(Data items)
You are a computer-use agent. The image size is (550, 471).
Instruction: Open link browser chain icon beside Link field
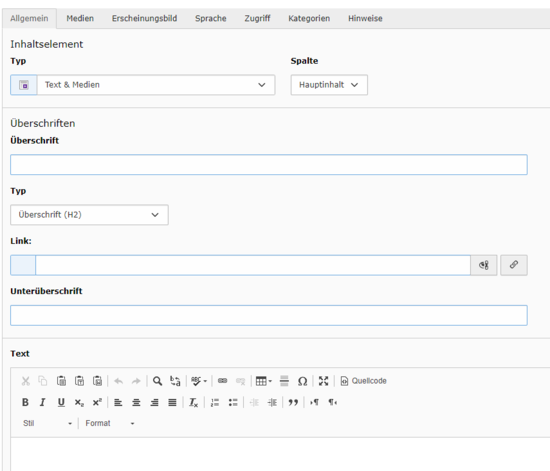(514, 265)

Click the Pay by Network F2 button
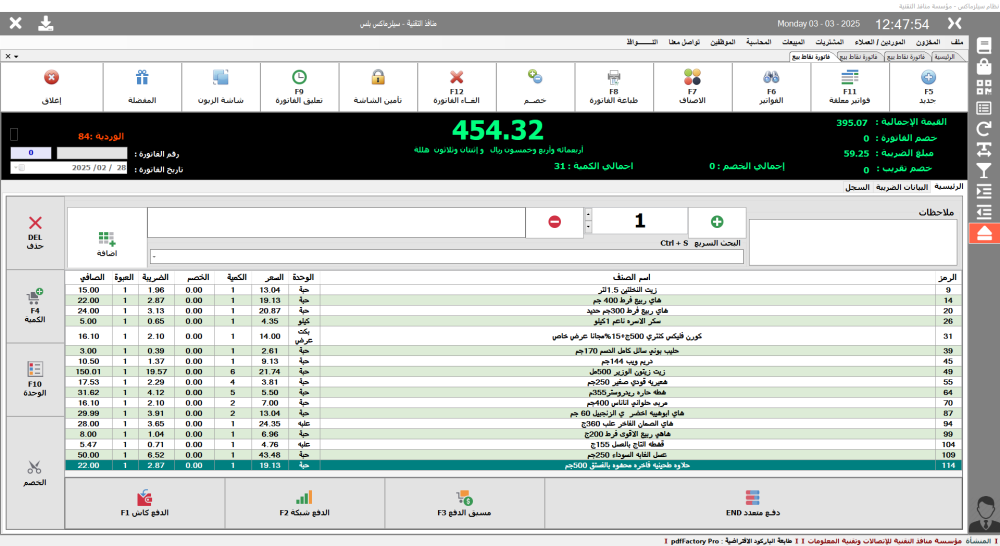[305, 503]
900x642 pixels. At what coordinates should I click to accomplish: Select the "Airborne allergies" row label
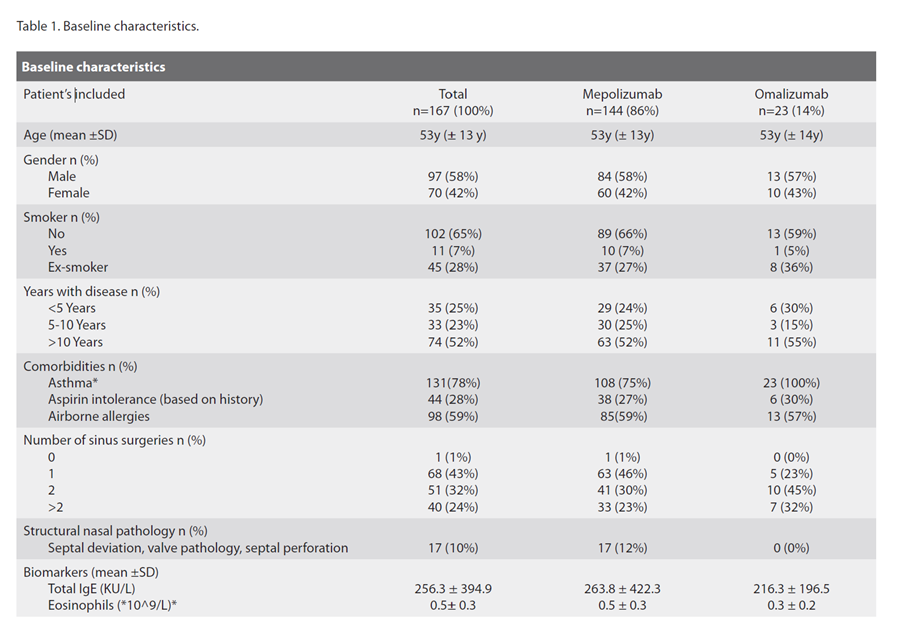99,416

- _Required work_
Exclude the pictures and reproduce every entry exactly.

- _Written response_
You are a computer-use agent. The image size is (550, 471).
Instruction: Open link browser chain icon beside Link field
(514, 265)

Click the Pay by Network F2 button
[305, 503]
900x642 pixels. At what coordinates should I click to accomplish: Select the "Airborne allergies" row label
99,416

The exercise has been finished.